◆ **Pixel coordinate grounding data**
-- -- --

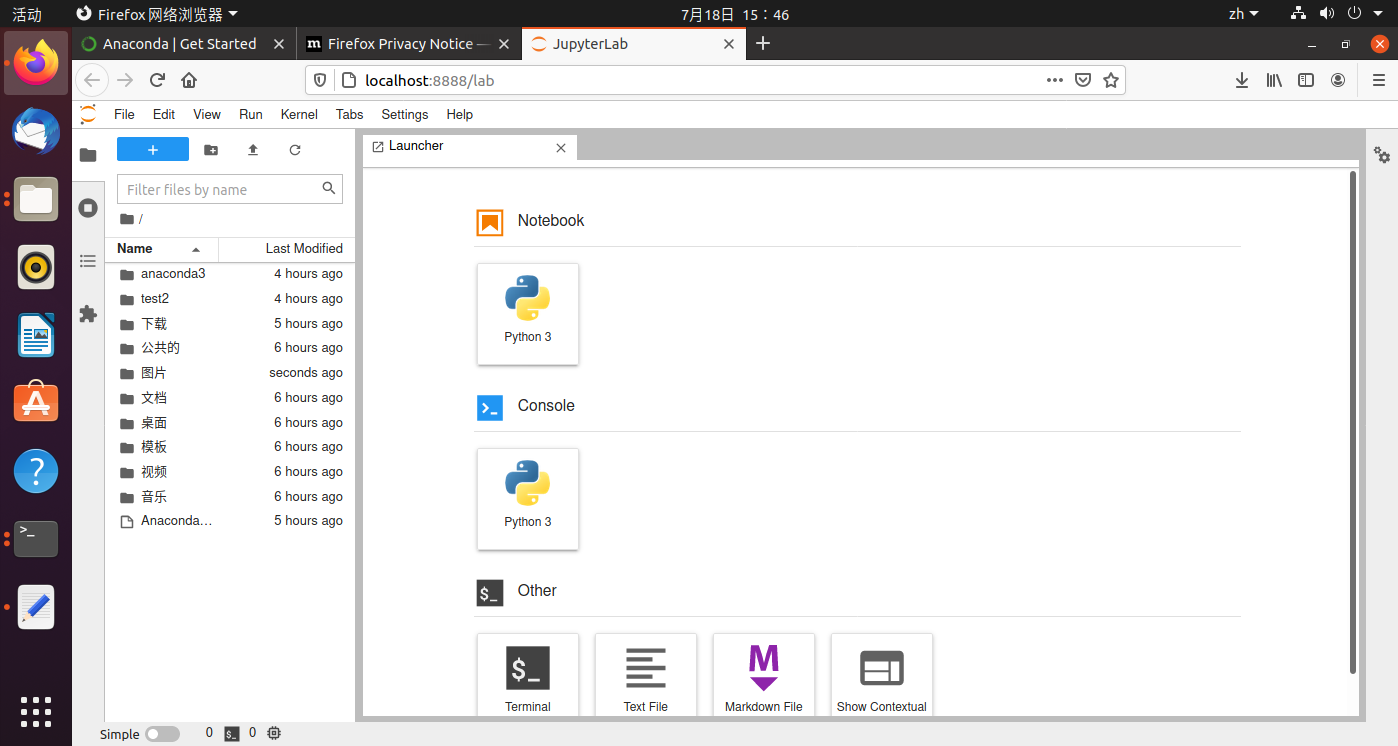Image resolution: width=1398 pixels, height=746 pixels.
Task: Refresh the file browser listing
Action: click(294, 149)
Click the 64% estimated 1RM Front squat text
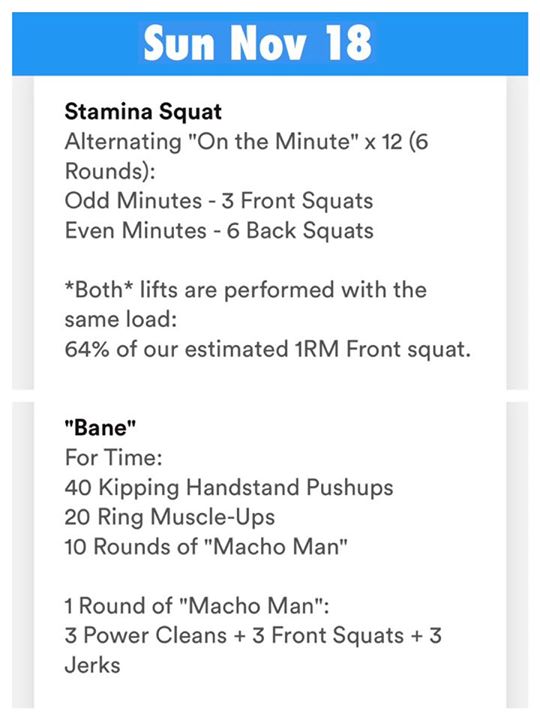 (x=268, y=349)
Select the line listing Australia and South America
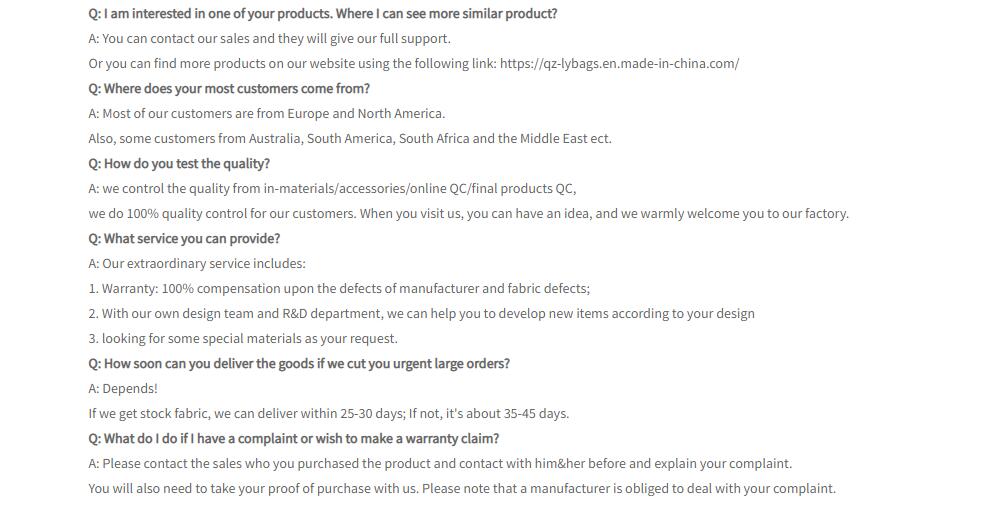Screen dimensions: 1006x522 coord(350,139)
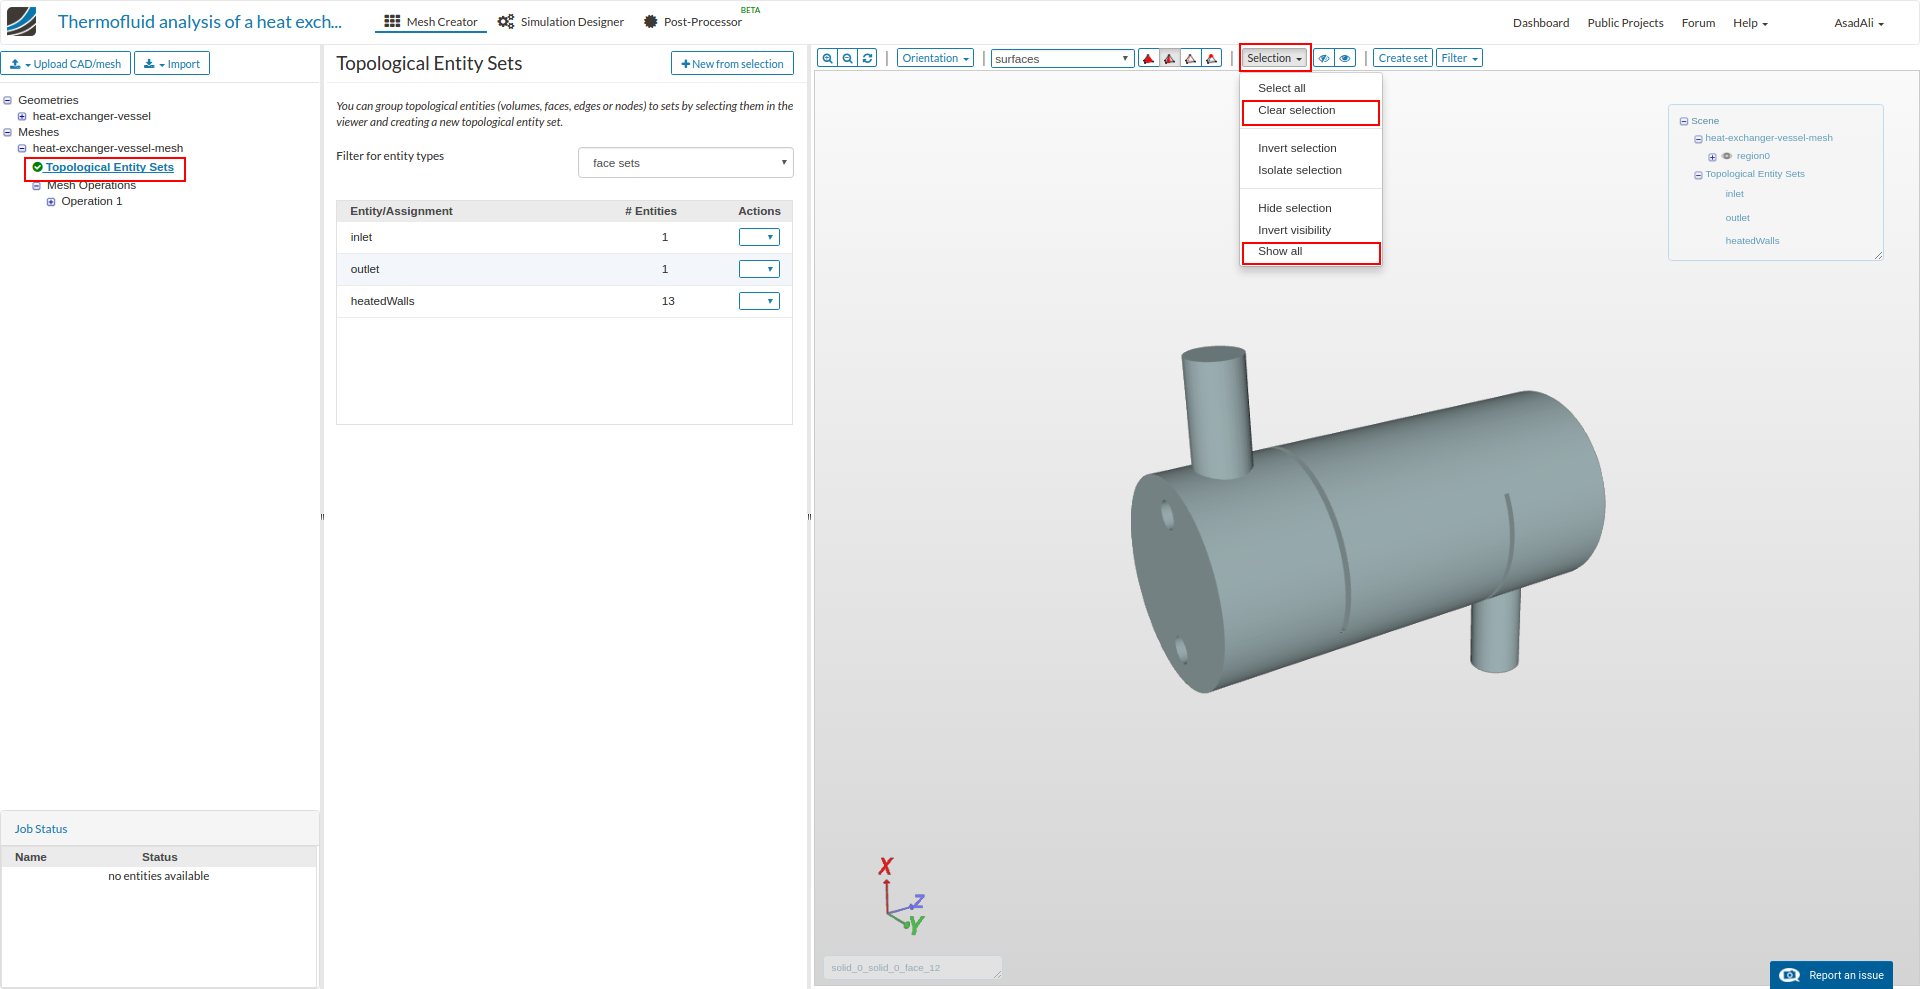Expand the Operation 1 tree node
The image size is (1920, 989).
(x=51, y=202)
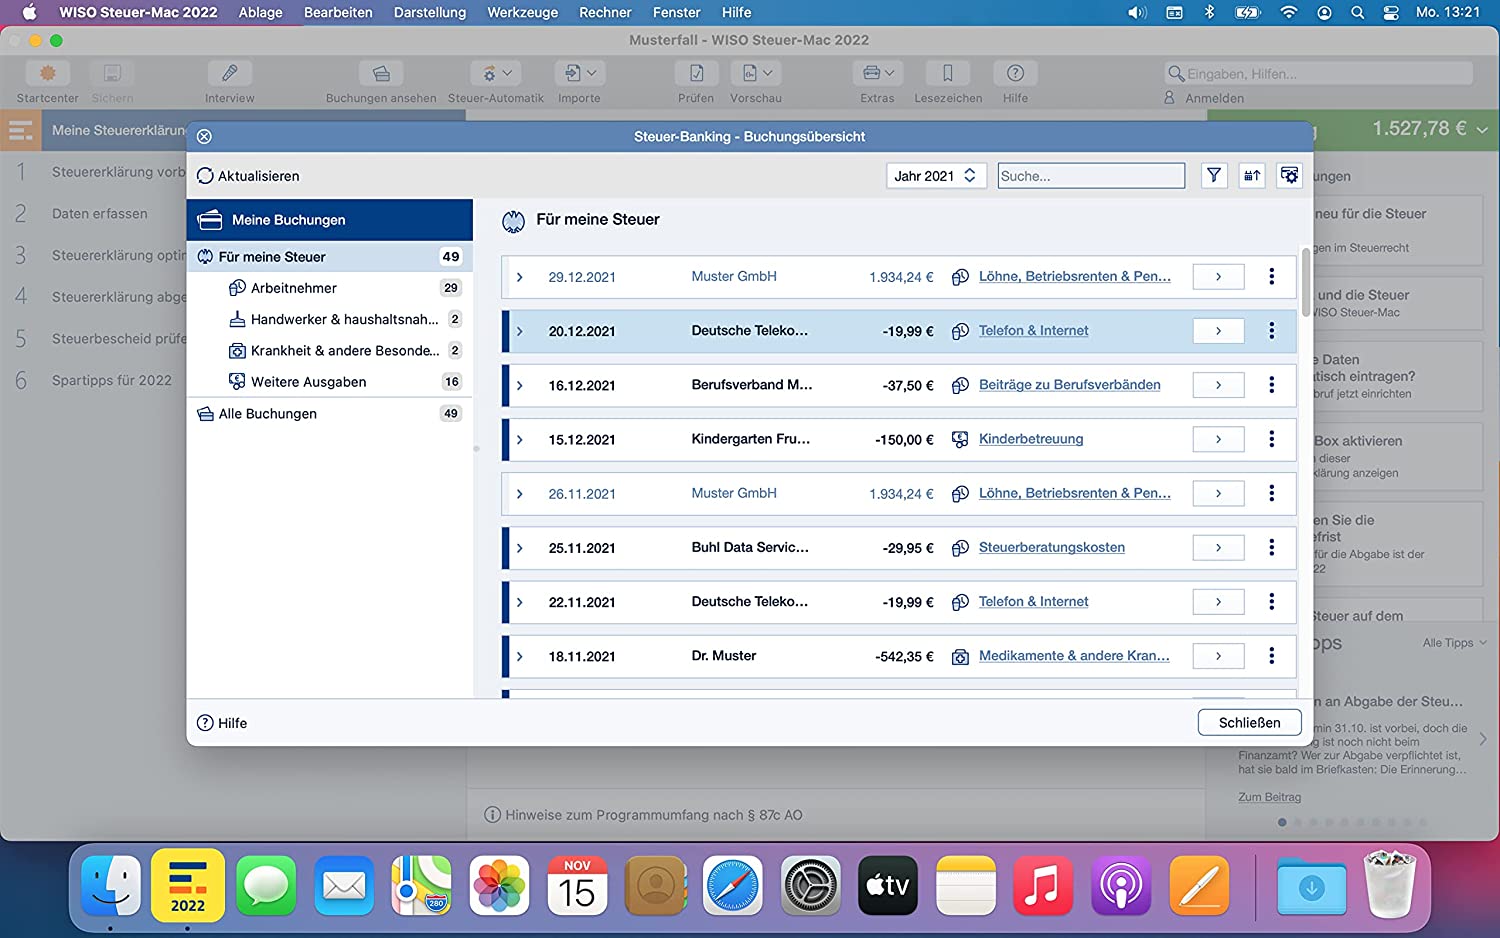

-- -- --

◆ **GOAL OF THE EXERCISE**
The lines from the one containing "Select the line" through the end of the data above are to be copied exactly, both ends included, and pictures are to be omitted.

◆ **TASK OUTPUT**
Select the line listing Australia and South America
Screen dimensions: 1006x522 coord(350,139)
Expand the Operation 1 tree node
The image size is (1920, 989).
(x=51, y=202)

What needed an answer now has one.